Certainly airlines are “rushing to install Wi-Fi” but its far from clear that they are “banking on a viable market” since it is rumored that Aircell is funding most if not all of the cost of installations. Instead its clear that airlines see very positive passenger reactions to WiFi availability and want to gain a competitive advantage, especially amongst high revenue business travelers. It appears that airlines are receiving a share of revenues, but unless a substantial part of these payments are being held back until the equipment costs have been covered, then the number of planes needed for Aircell to reach break even may be even higher than the 2000 planes previously indicated.

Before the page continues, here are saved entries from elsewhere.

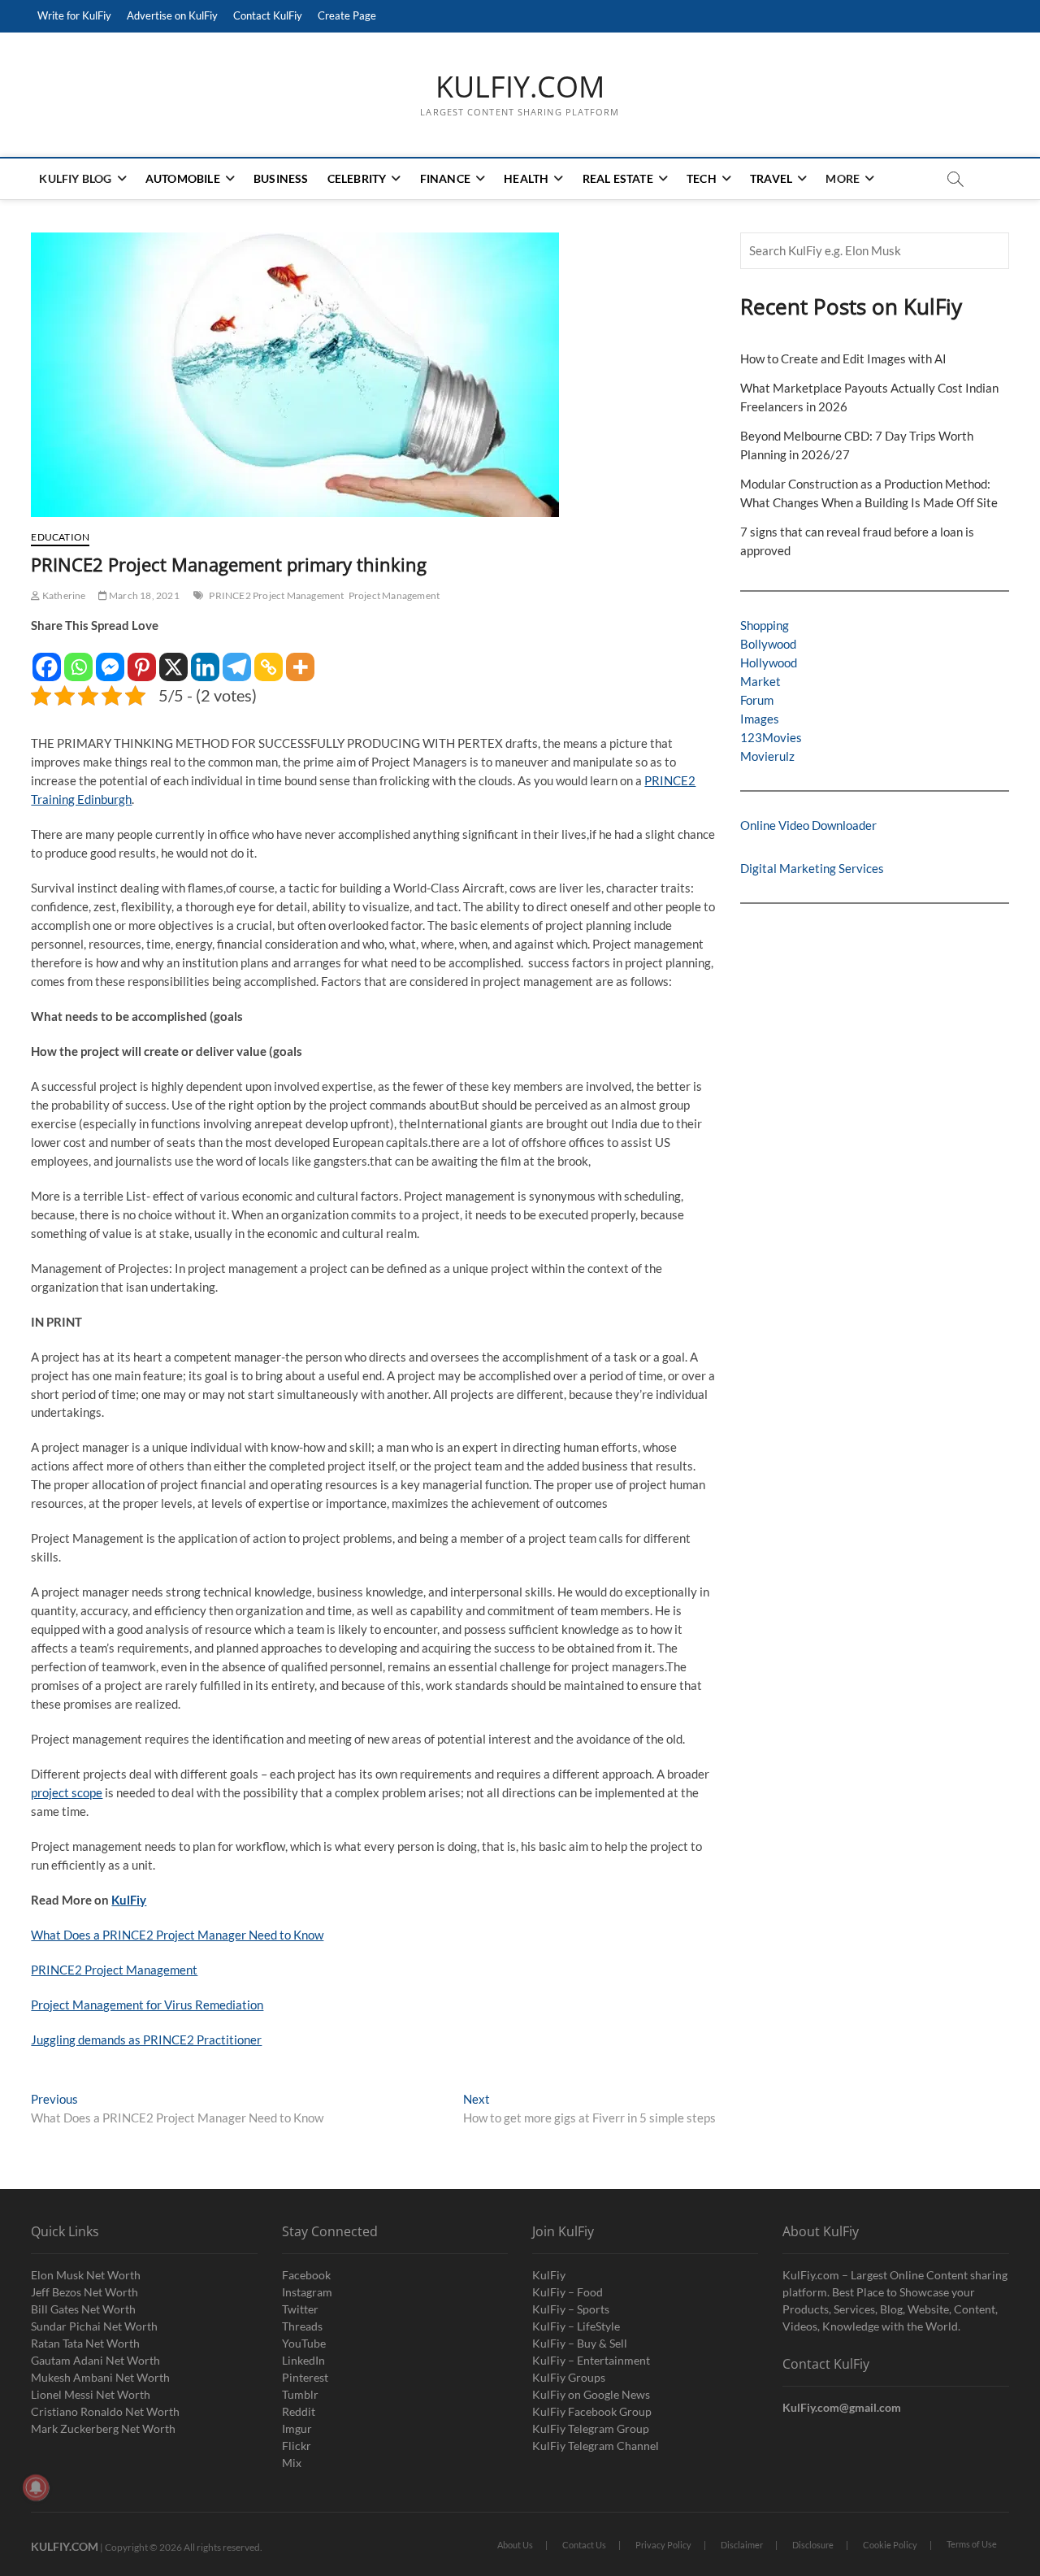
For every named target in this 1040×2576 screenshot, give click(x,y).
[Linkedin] (205, 658)
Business (281, 178)
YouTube (304, 2343)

Current usage largely reflects take-up confined to this business traveler segment, with Virgin America reporting that “20 to 25 percent of its passengers use it on the San Francisco-Boston route, heavily used by business travelers” with an across the board “average of 12 to 15 percent”. That’s slightly better than our experience of 15%-20% take rates (20-25 users) on cross country daytime flights between San Francisco and Washington DC with only a handful of users on short West Coast flights, and its not clear if Virgin America is including night flights in its overall estimate. Although WiFiNetNews suggests “that’s not a bad ROI”, even if 25% of the revenue goes to covering the installation costs it will still take at least a couple of years before these have been covered, and Virgin has by far the best selection of routes (about 50% of flying hours cross country) and airplanes (all with at-seat power) and this ignores the fuel cost of flying the equipment around.

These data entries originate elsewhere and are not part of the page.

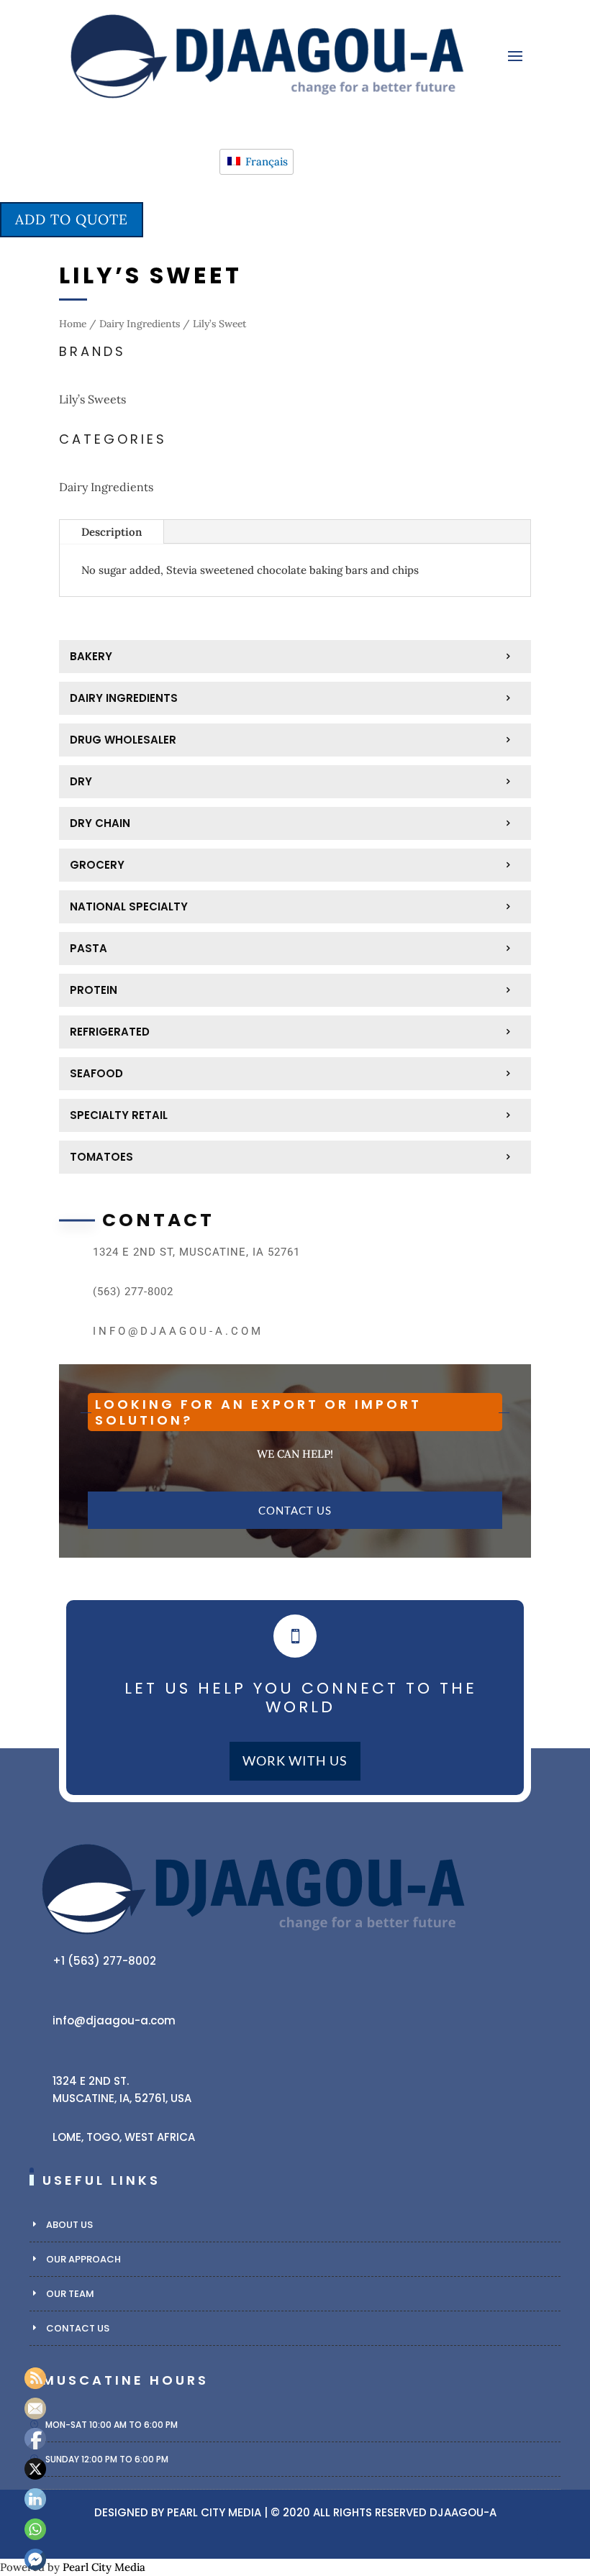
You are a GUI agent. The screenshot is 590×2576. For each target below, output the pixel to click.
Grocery (97, 864)
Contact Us (295, 1510)
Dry (81, 781)
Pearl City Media (214, 2512)
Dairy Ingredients (139, 323)
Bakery (91, 656)
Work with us (295, 1761)
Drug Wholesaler (123, 739)
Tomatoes (101, 1156)
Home (72, 323)
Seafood (96, 1073)
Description (111, 532)
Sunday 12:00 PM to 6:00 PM (106, 2459)
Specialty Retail (119, 1115)
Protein (93, 989)
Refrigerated (110, 1031)
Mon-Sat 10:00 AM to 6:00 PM (111, 2425)
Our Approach (83, 2259)
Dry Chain (100, 823)
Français (265, 161)
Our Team (70, 2294)
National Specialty (129, 906)
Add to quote (71, 219)
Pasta (88, 948)
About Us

For Delta, it remains far more doubtful whether a fleet-wide installation makes economic sense (although it appears the risk is likely to be borne by Aircell rather than Delta) given the prevalence of short flights in most network carriers’ schedules. Indeed, Aircell is now experimenting with lower prices on these short flights ($5.95 on one recent flight we took from San Diego to San Francisco) in an attempt to stimulate demand. As a result, as the NY Times highlights, incremental revenues from Internet-enabled smartphones may be important to closing the Aircell business plan. However, we remain skeptical as to whether it will be possible to attract substantial usage from the average consumer, unless through consumption of video entertainment, which would likely overload the Aircell network, and its far from clear what is the compelling reason to consume sports or movies, which are already available from the entertainment system built into Virgin America’s planes.
Even if it proves difficult to generate a return on its original investment, Aircell is likely to dominate in-flight communications in North America, simply because its capex is a sunk cost and it is going to be installed on 1000+ commercial aircraft in the next 18 months. We hold out far less hope for VSAT-based services such as Row44, which believe will struggle to gain critical mass and justify their rather more expensive terminal installations. The most interesting airline to focus on will be Southwest, which is currently trialling the Row44 solution. Will it decide to proceed with fleetwide installation of in-flight WiFi, and if so will it decide to switch to the much lower cost AirCell solution?